FUNGICIDE
dir. Dave Wascavage, 2002
United States. 84 min.
In English.
FRIDAY, NOVEMBER 3 - 10 PM
SATURDAY, NOVEMBER 11 - MIDNIGHT
TUESDAY, NOVEMBER 14 - 10 PM
SATURDAY, NOVEMBER 25 - MIDNIGHT
“You don’t pick them… They pick YOU!”
Silas is a mad scientist with a terrible work-life balance. When his concerned parents send him on a retreat to a remote bed & breakfast in the woods, Silas accidentally unleashes his latest biological experiment on a small batch of mushrooms, causing them to mutate into giant feral fungi with a taste for human flesh.
Dave Wascavage’s debut feature pushes all the right buttons for a late-SOV horror classic, packed to the gills with irreverent humor, low-poly CGI, blood-soaked appendages, and even bloodier puppets.
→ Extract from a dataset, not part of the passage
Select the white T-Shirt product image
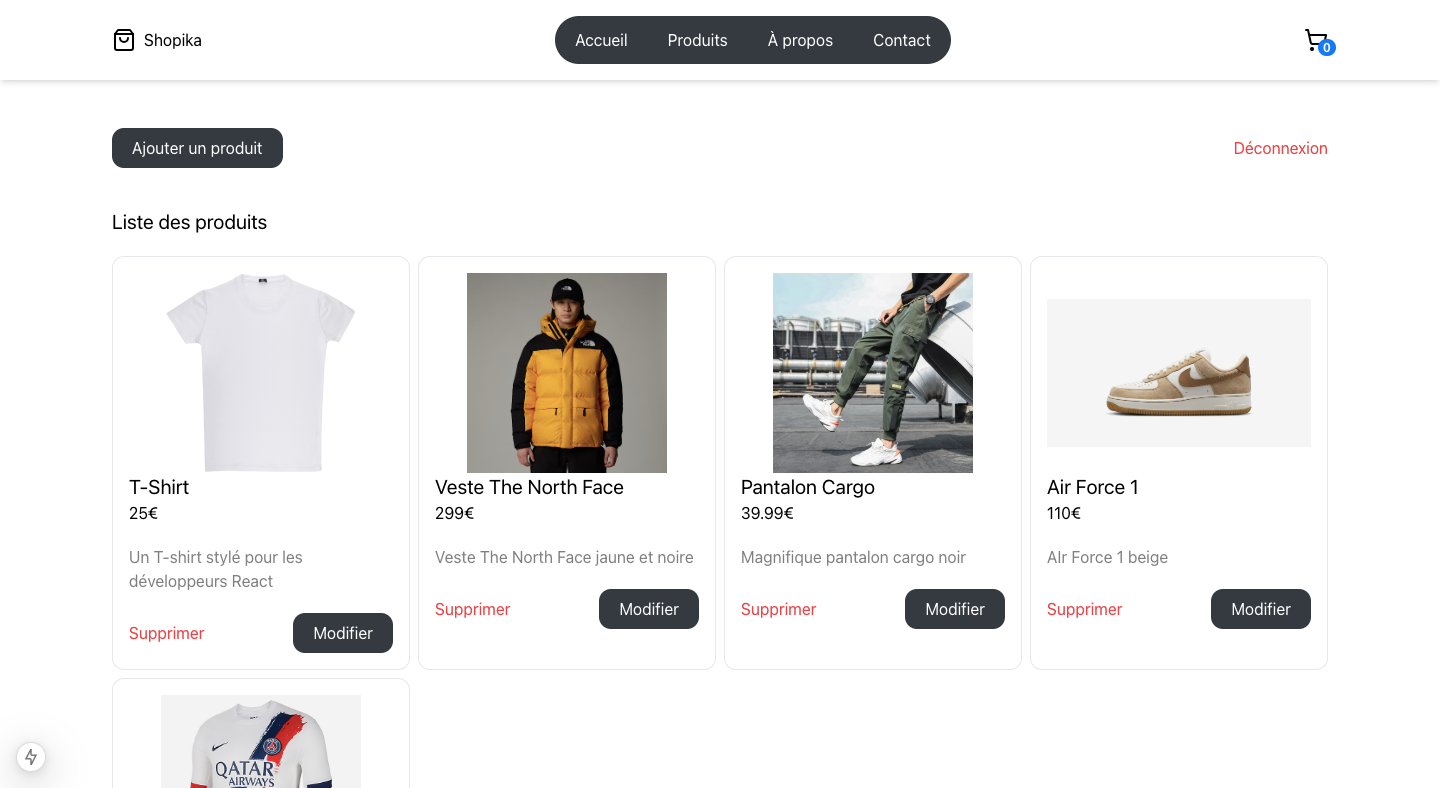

Acting as a one-man film crew (in the roles of director, co-writer, producer, DP, editor, (de)composer, and self-taught VFX artist), Wascavage spored no expense of his $142 budget, assembling a cast of mainly family and friends, and shooting the entire feature on a single portabello camcorder over the course of a weekend.
The film also contains some strong satirical undertones, poking fun at the self-absorbed, single-minded lifestyles embraced by the B&B’s other over-the-top residents: The hippie owner who champignons the benefits of natural living to a fault, the testosterone-addled pro wrestler who she suspects may be involved in some cremini-al drug activity, and the shady real estate agent who’s there to put his own morel-ly questionable schemes into play. It’s the type of no-budget schlock masterpiece that grows on you with each viewing.